* [SELECTED EXCERPT]:
## begin
You’ve got the order for printed film – snack bags, shrink sleeves, stand‑up pouches. The artwork is approved. The substrate is ordered. Now you need a printing machine that won’t turn your first production run into a pile of misregistered waste. Walk into any printing plant, and you’ll hear the same complaints: colors that won’t stay aligned when you speed up, ink that doesn’t dry fast enough, film that stretches and wrinkles. This guide skips the brochure language and focuses on three real‑world subsystems: tension control, register accuracy, and drying efficiency. We’ll look at what actually causes those mid‑run failures – and what to ask before you sign the purchase order.
A roll of plain film enters one end; a roll of printed film comes out the other. Between those two points, the film passes through four critical zones. Any weakness in one zone ruins the whole job.
The roll sits on an unwinder. As the diameter shrinks, the weight changes. Without active tension control, the film will either snap or go slack. A reliable press uses a load cell or a dancer roller to measure tension and adjusts the brake or motor every millisecond. I’ve seen plants lose hours of production because the unwind brake was set manually – and the operator didn’t notice the tension creep until the film stretched beyond recovery.
Each color has its own station. The film wraps around a central impression drum or travels between individual units. At each station, an anilox roller meters ink onto a plate, which transfers the image to the film. The gap between stations must be precisely timed so each color lands exactly on top of the previous one. If the timing is off by even a few milliseconds, the label looks fuzzy – and you won’t know until you’ve run 500 meters.
Before the film reaches the next color, the ink must be dry or cured. Solvent‑based inks need hot air to evaporate solvents. Water‑based inks need warm, high‑velocity air. UV inks cure instantly under ultraviolet lamps. If drying is incomplete, the next station smears the previous color. I recall a converter who spent three months troubleshooting smearing – only to discover the dryer nozzles were clogged with dust.
The printed film winds back into a roll. If tension is wrong, the roll telescopes or develops hard spots. An inspection station or camera system checks for defects before the roll leaves the machine. A press that handles these four zones well will run for years with minimal scrap.
You can’t see tension fluctuations with your eyes, but you’ll see their effects: stretched print, wrinkled edges, broken film.
## end
* [PROBLEMS]:
A. From the printing press guide, return the text between "The printed film" and "edges, broken film.", inclusive.
B. In the printing press guide, what did the converter who spent three months troubleshooting smearing finally discover?

* [DATA SECTION]:
## begin
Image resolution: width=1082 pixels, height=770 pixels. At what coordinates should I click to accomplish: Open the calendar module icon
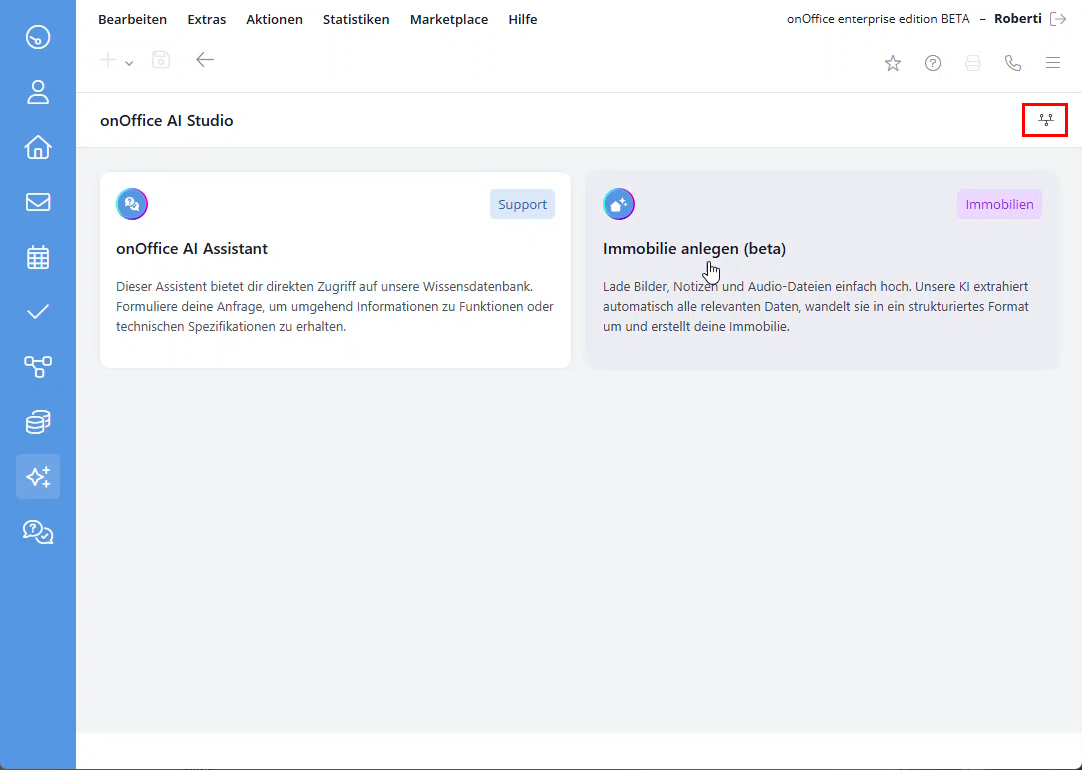coord(37,257)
## end
* [TASK SOLUTIONS]:
A.
The printed film winds back into a roll. If tension is wrong, the roll telescopes or develops hard spots. An inspection station or camera system checks for defects before the roll leaves the machine. A press that handles these four zones well will run for years with minimal scrap.
You can’t see tension fluctuations with your eyes, but you’ll see their effects: stretched print, wrinkled edges, broken film.

B. The dryer nozzles were clogged with dust.